When I look at the monthly chart of Crude Oil, it has very close similarity to what had happened from mid 2008 to early 2009 during the financial crisis. The decline in crude oil price in 2008-2009 was due to increasing world economic recessions and reduced demand. The decline was rapid, from the peak of $143 a barrel to mere $33 a barrel! After early 2009, this declining price trend was reversed due to improving world economies and increased demand, and a reduction in available crude oil supplies.

Crude Oil Monthly Chart (courtesy of investing.com)
Crude Oil Monthly Chart (courtesy of investing.com)

Now, look at 2014 and 2015. This round was decline started around June 2014 and has since then went through a decline of more than 50% from about $100 to just $45 this week.

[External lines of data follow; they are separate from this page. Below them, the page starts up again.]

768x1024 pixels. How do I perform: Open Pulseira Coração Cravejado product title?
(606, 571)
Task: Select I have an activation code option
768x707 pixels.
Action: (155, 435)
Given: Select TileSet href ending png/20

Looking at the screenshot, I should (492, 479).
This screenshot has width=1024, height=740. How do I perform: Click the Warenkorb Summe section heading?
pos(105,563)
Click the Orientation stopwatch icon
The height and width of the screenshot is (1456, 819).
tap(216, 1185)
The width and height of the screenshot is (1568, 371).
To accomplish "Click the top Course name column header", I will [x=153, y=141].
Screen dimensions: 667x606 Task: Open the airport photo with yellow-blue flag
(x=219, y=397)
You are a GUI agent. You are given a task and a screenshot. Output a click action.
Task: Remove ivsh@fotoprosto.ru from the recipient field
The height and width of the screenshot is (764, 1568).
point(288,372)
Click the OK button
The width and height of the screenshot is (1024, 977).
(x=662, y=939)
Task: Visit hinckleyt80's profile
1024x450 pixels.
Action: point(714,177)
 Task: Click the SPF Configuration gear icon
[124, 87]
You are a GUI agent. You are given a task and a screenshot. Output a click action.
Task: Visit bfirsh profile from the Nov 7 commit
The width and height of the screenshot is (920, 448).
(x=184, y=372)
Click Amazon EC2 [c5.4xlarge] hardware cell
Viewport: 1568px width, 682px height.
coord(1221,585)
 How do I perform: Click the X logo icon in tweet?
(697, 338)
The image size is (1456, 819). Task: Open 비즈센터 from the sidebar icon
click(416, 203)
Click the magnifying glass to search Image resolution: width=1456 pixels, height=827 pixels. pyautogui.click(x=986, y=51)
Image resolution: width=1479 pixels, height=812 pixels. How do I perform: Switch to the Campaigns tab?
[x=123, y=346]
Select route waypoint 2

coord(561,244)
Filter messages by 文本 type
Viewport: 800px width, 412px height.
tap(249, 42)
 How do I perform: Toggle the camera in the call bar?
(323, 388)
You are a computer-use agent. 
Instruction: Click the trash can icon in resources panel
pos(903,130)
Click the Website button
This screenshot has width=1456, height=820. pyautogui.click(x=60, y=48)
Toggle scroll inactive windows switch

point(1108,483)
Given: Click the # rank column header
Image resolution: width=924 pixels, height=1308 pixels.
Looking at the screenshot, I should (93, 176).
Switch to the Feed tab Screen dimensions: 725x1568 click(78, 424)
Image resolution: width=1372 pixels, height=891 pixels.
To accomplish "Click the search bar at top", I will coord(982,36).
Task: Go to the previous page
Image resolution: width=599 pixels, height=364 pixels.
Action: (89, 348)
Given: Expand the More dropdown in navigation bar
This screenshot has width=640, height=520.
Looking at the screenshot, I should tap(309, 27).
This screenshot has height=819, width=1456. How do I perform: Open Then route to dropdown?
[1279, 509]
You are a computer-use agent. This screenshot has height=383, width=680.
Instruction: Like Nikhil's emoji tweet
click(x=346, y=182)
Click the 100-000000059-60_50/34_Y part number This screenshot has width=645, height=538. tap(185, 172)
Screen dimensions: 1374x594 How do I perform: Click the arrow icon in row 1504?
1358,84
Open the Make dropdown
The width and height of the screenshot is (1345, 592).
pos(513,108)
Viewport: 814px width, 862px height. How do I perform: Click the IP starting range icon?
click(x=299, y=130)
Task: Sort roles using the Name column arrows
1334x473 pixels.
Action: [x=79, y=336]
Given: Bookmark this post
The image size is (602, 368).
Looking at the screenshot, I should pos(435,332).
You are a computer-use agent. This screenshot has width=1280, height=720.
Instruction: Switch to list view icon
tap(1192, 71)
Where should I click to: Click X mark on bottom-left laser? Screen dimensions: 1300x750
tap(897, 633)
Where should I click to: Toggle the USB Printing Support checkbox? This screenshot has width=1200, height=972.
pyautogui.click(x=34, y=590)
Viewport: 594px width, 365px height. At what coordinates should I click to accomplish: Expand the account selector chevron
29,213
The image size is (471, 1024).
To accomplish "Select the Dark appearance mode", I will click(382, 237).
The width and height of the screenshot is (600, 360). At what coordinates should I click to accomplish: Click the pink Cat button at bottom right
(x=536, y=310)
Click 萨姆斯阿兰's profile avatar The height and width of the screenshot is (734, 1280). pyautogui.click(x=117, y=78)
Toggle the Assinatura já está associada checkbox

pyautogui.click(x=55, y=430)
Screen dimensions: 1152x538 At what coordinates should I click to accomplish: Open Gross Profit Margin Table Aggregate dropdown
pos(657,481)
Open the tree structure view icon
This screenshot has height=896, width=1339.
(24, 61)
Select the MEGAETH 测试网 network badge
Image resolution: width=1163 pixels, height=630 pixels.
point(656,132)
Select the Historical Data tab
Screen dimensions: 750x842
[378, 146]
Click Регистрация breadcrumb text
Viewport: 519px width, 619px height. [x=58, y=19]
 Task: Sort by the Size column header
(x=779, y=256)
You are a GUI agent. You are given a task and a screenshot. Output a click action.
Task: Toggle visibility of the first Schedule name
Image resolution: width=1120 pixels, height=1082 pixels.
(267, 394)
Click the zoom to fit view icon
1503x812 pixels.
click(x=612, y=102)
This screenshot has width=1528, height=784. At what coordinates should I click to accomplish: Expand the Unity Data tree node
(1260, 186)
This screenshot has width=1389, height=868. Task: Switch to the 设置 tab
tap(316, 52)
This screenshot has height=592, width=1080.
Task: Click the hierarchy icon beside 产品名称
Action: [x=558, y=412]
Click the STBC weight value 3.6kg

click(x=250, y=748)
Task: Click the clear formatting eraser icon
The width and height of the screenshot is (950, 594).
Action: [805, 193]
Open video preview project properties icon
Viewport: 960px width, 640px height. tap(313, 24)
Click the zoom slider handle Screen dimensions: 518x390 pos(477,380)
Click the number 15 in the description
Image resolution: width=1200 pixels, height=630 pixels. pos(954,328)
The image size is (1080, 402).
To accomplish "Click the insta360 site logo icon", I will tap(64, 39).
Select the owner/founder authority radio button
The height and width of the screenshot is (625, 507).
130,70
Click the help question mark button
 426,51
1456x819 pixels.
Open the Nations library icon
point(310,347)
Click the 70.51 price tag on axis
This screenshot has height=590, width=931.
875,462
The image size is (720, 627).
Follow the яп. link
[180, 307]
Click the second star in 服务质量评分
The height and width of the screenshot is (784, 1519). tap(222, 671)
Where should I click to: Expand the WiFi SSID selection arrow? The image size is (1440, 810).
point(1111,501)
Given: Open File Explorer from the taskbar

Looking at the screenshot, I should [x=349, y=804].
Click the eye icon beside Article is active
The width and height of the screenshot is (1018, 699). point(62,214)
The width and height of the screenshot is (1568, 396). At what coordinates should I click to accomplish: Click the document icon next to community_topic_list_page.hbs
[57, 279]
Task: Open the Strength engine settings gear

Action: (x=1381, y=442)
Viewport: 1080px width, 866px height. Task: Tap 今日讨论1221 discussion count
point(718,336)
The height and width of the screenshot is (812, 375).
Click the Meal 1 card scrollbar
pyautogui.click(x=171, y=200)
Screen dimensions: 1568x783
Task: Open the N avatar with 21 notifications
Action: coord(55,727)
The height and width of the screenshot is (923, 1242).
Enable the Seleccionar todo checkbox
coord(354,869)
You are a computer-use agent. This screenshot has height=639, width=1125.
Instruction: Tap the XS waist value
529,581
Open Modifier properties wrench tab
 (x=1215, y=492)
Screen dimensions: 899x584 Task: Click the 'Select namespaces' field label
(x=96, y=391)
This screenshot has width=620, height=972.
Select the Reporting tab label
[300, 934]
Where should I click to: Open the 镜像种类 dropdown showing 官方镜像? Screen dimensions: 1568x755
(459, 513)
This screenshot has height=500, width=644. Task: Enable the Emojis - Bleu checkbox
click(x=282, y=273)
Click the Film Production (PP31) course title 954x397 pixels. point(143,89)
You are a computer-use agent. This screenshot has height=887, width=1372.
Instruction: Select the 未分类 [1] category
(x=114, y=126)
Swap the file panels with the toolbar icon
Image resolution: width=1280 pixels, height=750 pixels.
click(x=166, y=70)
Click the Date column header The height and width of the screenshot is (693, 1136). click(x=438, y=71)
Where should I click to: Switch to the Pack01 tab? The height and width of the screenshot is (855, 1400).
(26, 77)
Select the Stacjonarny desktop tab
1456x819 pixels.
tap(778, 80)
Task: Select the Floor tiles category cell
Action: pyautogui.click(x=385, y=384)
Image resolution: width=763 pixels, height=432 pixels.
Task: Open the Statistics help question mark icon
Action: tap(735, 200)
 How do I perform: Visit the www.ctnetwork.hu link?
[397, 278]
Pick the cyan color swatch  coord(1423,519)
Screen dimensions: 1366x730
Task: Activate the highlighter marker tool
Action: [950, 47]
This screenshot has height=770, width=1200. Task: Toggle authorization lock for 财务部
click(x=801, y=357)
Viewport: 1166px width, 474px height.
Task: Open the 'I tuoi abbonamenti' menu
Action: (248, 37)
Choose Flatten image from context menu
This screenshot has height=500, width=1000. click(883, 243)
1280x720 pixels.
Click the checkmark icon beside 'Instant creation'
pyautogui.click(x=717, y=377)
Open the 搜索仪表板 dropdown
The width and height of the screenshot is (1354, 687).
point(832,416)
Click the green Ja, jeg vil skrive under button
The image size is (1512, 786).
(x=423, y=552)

It is as severe that what happened in 2008 and the question now is whether it is going to break its near term support of $40 and then $33. Due to a combination of major Countries’ economies slowing again, stagnating World crude oil demand, increased U.S. domestic crude oil production, and OPEC’s decision to maintain current export levels, excess available World oil supply has led to the recent decline.

So far, the price seems to be supported at $44 but if no effort taken to address this by OPEC (which seems to be the case now),  it is likely to record another decline by end of Jan and trend might continue well over to February. Will history repeat itself? I see the likelihood. This means that oil price will not continue to slide beyond $33, but would rather find its support there about and boost its way to recovery. The pre-requisite: since there is no supply cut, the price increase has to be supported by improved demand. The demand has to continue to be fueled by improved economic growth in US, China, Japan, or even India.